Property security managers and IT experts have a lot in common! They both serve users who need access to some spaces within an environment but not others. How can you keep the permissions of each user or tenant straight?
You can actually use the same concept to manage access. By embracing access control models, you can streamline security and make sure everybody has the proper credentials.
In this post, we’ll explain how cybersecurity affects physical security. Then, we’ll show you how physical security and cybersecurity can both be simplified by access control models.
How Cybersecurity Affects Physical Security
Innovations in access control are pushing physical security and cybersecurity closer together. These days, the most cutting-edge access hardware like keypads, intercoms, and card and fob readers are all electronic and exchange information with each other over the internet.
This allows properties to access more features. For example, allowing residents to open doors with their smartphones or using an access system’s cloud-based capabilities to edit resident permissions, even when staff members are off-site. But that increased exposure to the internet increases a property’s vulnerability to cyberattacks.
And even if a property has invested in top-of-the-line cybersecurity, it still might be vulnerable to physical intrusion. When you store sensitive data on servers, you also need to ensure that your server room is highly secured and guarded — and that means investing in physical measures like server cages or a camera system.
What are Access Control Models?
Whether a property is residential or commercial, security managers have to adapt to the changing circumstances of property tenants. And IT workers also have to update permissions and grant employees access to different databases or areas of the building.
For example, a resident in a residential building might have just started paying for access to the gym — so their electronic key needs to be updated to reflect that. Or, an employee at a commercial property who’s just received a promotion might need access to additional building floors.

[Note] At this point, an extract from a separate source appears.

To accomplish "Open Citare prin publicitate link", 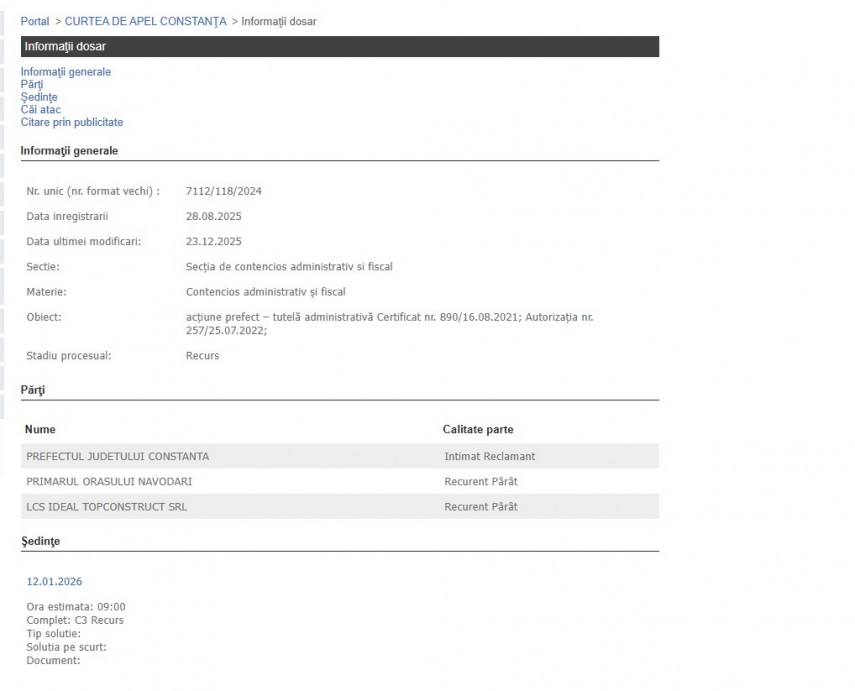I will click(x=72, y=122).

How should you deal with the ever-changing access needs of residents or workers? Access control experts have developed several access control models to give you different ways to answer that question.
Whether you’re dealing with physical or cybersecurity, you can use the same principles behind each model to manage security and access.
Different Types of Access Control Models
Four main types of access control models are:
- Discretionary access control
- Mandatory access control
- Role-based access control
- Attribute-based access control
Discretionary Access Control
Discretionary access control (DAC) empowers multiple administrators to change user permissions.
Discretionary access control is best for commercial properties that service more than one tenant so that each tenant can manage access for its own employees. It also works for residential properties if the property has more than one manager.
Mandatory Access Control
On the other hand, mandatory access control (MAC) restricts the ability to make changes to one administrator only.
For properties where security takes precedence over convenience, MAC is the way to go. Many governmental and other high-security facilities choose to use mandatory access control.
Role-based Access Control
In role-based access control (RBAC), administrators create different roles with different access permissions. For example, an IT worker might create a “manager” role with access to more databases and information than an “employee” role.
RBAC systems are great for properties that anticipate that there won’t be a lot of role-switching. For example, on a residential property, residents rarely switch roles and become staff members.
In this case, you hardly ever need to manually edit somebody’s role.
Attribute-Based Access Control
Attribute-based access control (ABAC) is similar, but it takes into account somebody’s attributes as opposed to any role that an administrator assigns. Examples of attributes include somebody’s job title, their location, or the time a person is accessing the system.
The best way to illustrate this is with an example. Say an employee who just got a promotion needs access to other areas of the building — and while they’ll get that access under both systems, it happens for different reasons.
In a role-based system, you would have to manually reassign this employee to a different role to get them that access. But in an attribute-based system, the system automatically detects the employee’s promotion and gives them access without manual intervention.
So, attribute-based access control systems are best for larger properties where it would be too time-consuming for an administrator to keep track of and manually switch roles. However, keeping track of attributes in real time is expensive. It’s a feature that smaller properties might not need.
Why Types of Access Control Models Matter
In today’s internet-powered age, physical and cybersecurity are intertwined.
To keep credentials and access permissions straight for all of your tenants or employees, you can count on different access control models as frameworks for managing access. Some of the most popular models are discretionary, mandatory, role-based, and attribute-based access control.